Burladero.com Miguel Ángel Moncholi / Madrid
Así, no puede ser. Si no hay un toro, no hay toreo. Y si no hay toreo, no hay emoción. No, el toreo no es sólo dar pases a diestro y siniestro. El toreo es eso, y mucho más. Es lidia, es poder, es cabeza, es riesgo, es competencia, es elegancia, es templanza, es espectáculo... y mucho más en un momento dado.
Pero, para que haya todo eso, insisto, debe haber un toro. Un toro no sólo con la edad mínima reglamentaria (de cuatro años) sino también las cinco hierbas. Un toro con cuajo, con trapío, con casta, con movilidad, con pujanza, con fiereza y por supuesto, con transmisión.

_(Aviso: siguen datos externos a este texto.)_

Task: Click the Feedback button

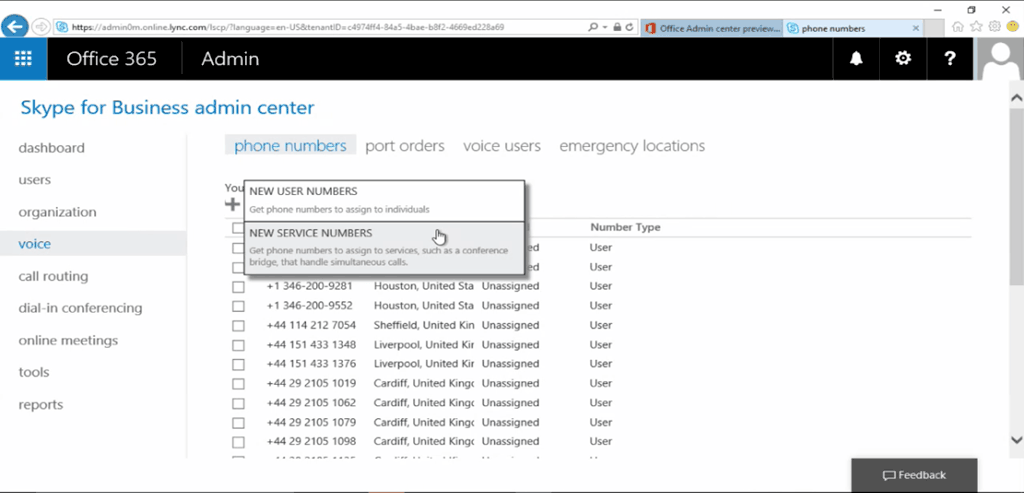Action: pos(913,475)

Pero, cuando sale el toro terciado, bobalicón, sin fuerzas, claudicante, sin fiereza, que no transmite sensaciones, que no dice nada, que invita a la conmiseración, que no atrae la atención, que no da miedo, que no da espectáculo y que resulta facilón. Cuando ocurre todo esto... no puede haber toreo.
Los de Puerto de San Lorenzo adolecieron de todos esos defectos. Quién lo iba a decir cuando por la mañana sus hermanos eran reconocidos con el azulejo a la mejor ganadería de San Isidro 2010. Defectos del que adolecieron también los sobreros de Salvador Domecq y de Carmen Segovia.

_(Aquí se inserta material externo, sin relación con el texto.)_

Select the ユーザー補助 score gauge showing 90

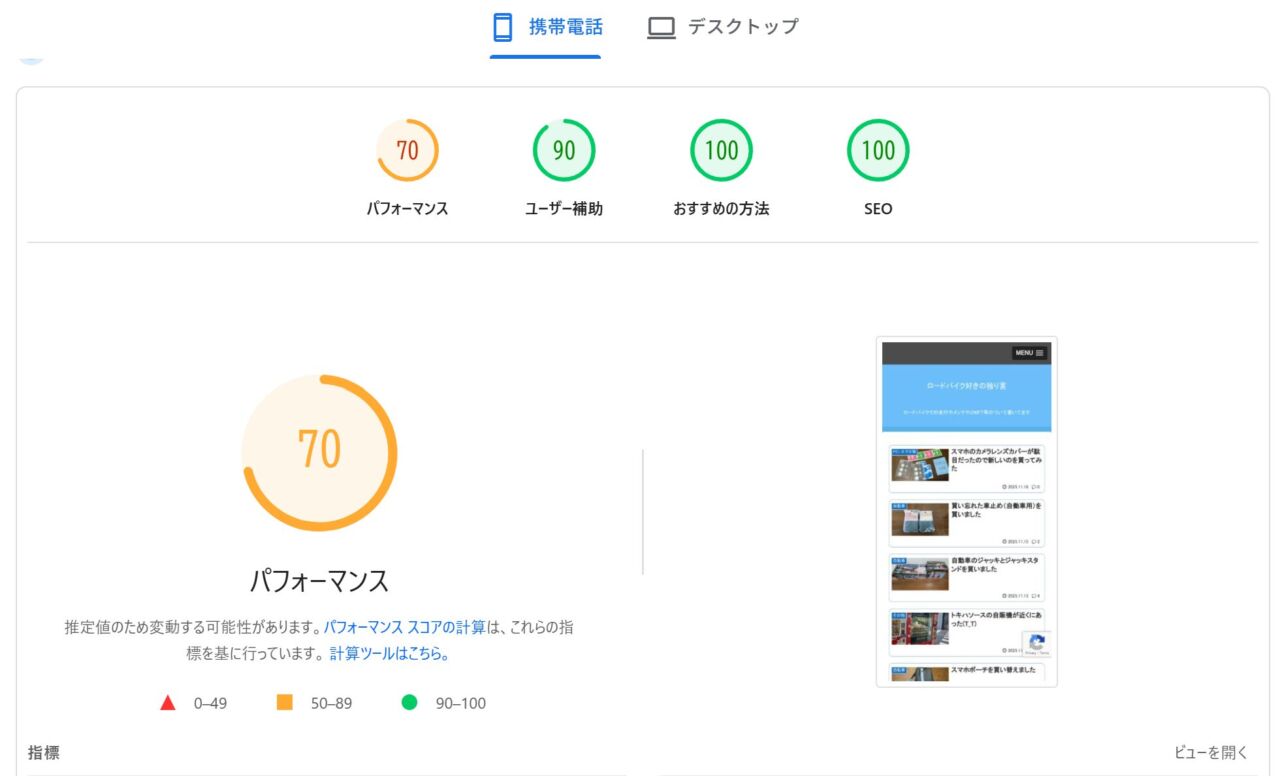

Como no puede ser, cuando no se pasa de aseado. Como El Cid en el primero. O se interpreta periférico (pico va, pico viene) despegado, desconfiado como Perera en el quinto. Cambio radical de un Perera que en el segundo había dado la cara. Y no lo digo por la voltereta, sino por las ganas demostradas.
Y esas fueron las claves de una tarde tan gris como el cielo encapotado que cubrió un Madrid, que al menos disfrutó al ver reverdecer a El Cid, quien se cobró una oreja de protestado mérito en un toro, el cuarto, que disfrutó de la buena brega de El Boni.
Y es que, sin toro, ni torero, es posible el espectáculo. Y así, no puede ser el toreo.